The Internal Revenue Service’s (IRS) Fresh Start Programme is an option for settling large tax debts at a manageable interest rate and monthly payment over time. The Internal Revenue Service had a fearsome reputation in the bad old days. Whether intentionally or not, the IRS failed to dispel this impression. The Internal Revenue Service (IRS) has started teaching agents to aid delinquent taxpayers rather than harass them.

Some taxpayers may be eligible to settle their federal tax arrears for less than they owe under the Offer in Compromise programme, which is part of the IRS Fresh Start programme. Here we discuss IRS fresh start programs.

How do you get involved with the Fresh Start Initiative?

You must communicate directly with the IRS to apply for an Offer in Compromise or an instalment plan. The IRS Form 656 Instruction Booklet is required for offers in compromise. It’s possible to apply for a payment plan instalment online.

You may employ a tax relief business to get the most out of the IRS fresh start programs and your other alternatives for tax debt settlement. Check out our list of the top tax relief firms to get an idea of where to begin your search.

Four different methods of payment:

The Internal Revenue Service offers four distinct pathways through IRS fresh start programs.
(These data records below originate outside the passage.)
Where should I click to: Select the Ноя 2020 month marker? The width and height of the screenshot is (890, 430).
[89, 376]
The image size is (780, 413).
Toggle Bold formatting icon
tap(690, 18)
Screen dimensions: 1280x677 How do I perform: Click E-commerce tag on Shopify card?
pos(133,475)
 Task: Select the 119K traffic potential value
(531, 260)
Which one is best for you is conditional on the details of your situation.

Instalment agreement:

After getting the OK from the IRS, you can pay off your tax debt in manageable monthly instalments. The IRS will keep adding interest to the deficit. However, any existing federal tax liens or levies will be lifted after three direct instalment payments have been made and the overall tax debt balance has dropped below $25,000.

Not Collectible at the Moment:

You can put your payments on hold during financial hardship by obtaining this status. To qualify, you must demonstrate that it would take much work to generate the money for your daily expenses and tax debt. Rather than cancelling outstanding tax obligations, this status postpones payment until the taxpayer’s financial situation improves.

Presenting Your OIC:

With OIC, eligible taxpayers can negotiate a reduced settlement amount instead of making a full payment. You must fulfil the following criteria to be considered for participation:

You have completed your tax filings and projected revenues for the year.
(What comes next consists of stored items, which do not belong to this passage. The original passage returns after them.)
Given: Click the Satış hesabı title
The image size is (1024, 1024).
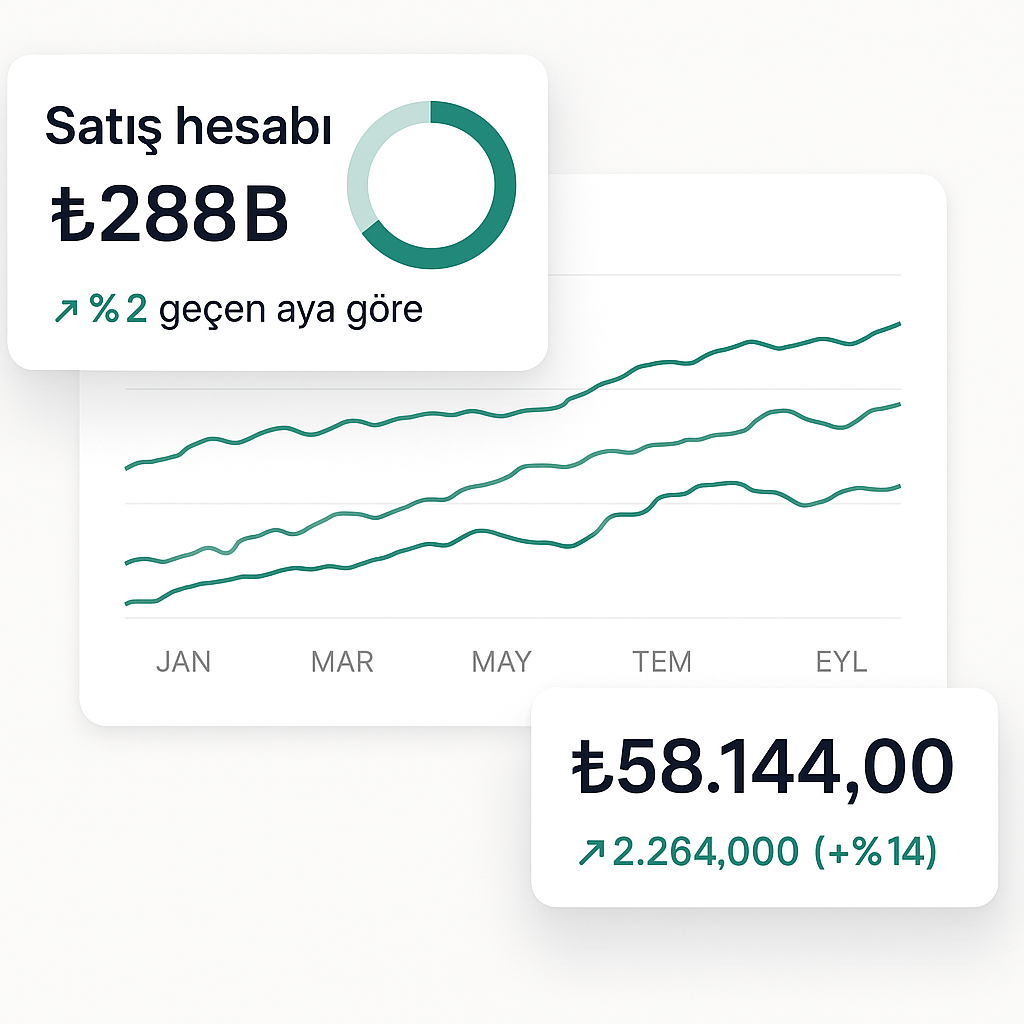Looking at the screenshot, I should (188, 128).
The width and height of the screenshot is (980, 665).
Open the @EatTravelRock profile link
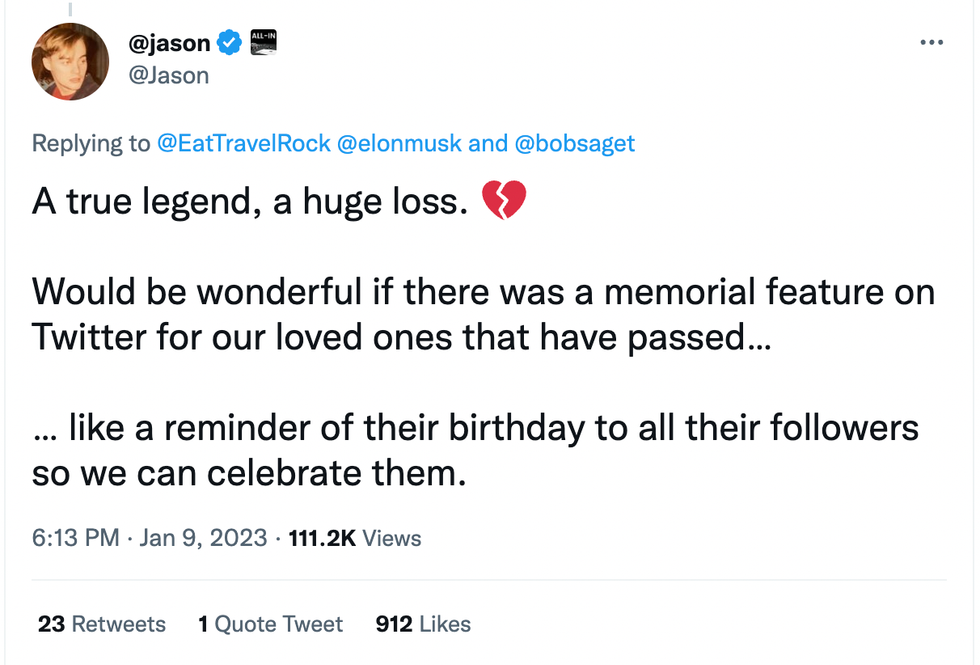(x=244, y=143)
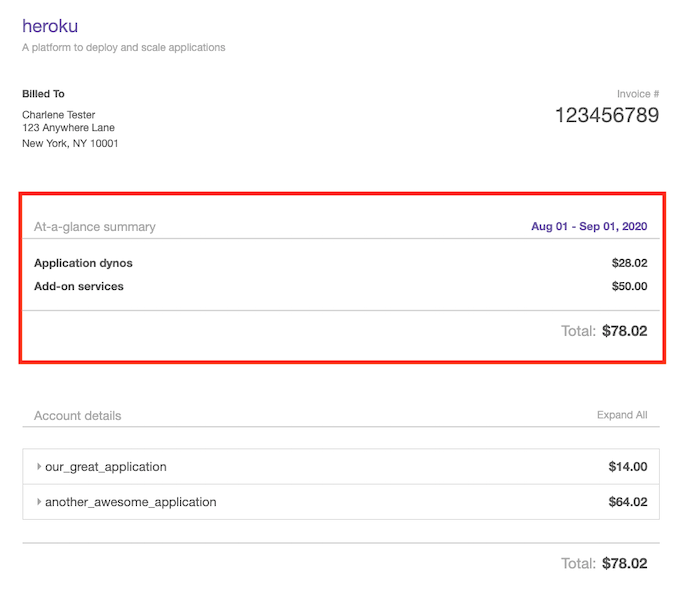Click the $28.02 Application dynos amount
The height and width of the screenshot is (612, 674).
(629, 264)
There is currently no active bankruptcy case involving you.

You are eligible to file a current-year extension because of this.

The Internal Revenue Service (IRS) will demand proof that you have deposited taxes for the current and preceding two quarters if you are self-employed.

Penalty abatement:

It’s possible to get your tax penalties reduced or even waived if they’re excessive. The Internal Revenue Service (IRS) needs explanations for unpaid tax bills. The Internal Revenue Service (IRS) may waive penalties if they determine you have a valid excuse for your current tax liability. It’s easy to rack up fines. Removing those fines puts you in a better position to pay down your tax debt or save regularly.

Conclusion:

If you’re having trouble paying your taxes, you have a few choices under the IRS fresh start programs. If you need clarification on whether this is the best course of action, you should talk to an accountant or tax specialist about your options for tax settlement.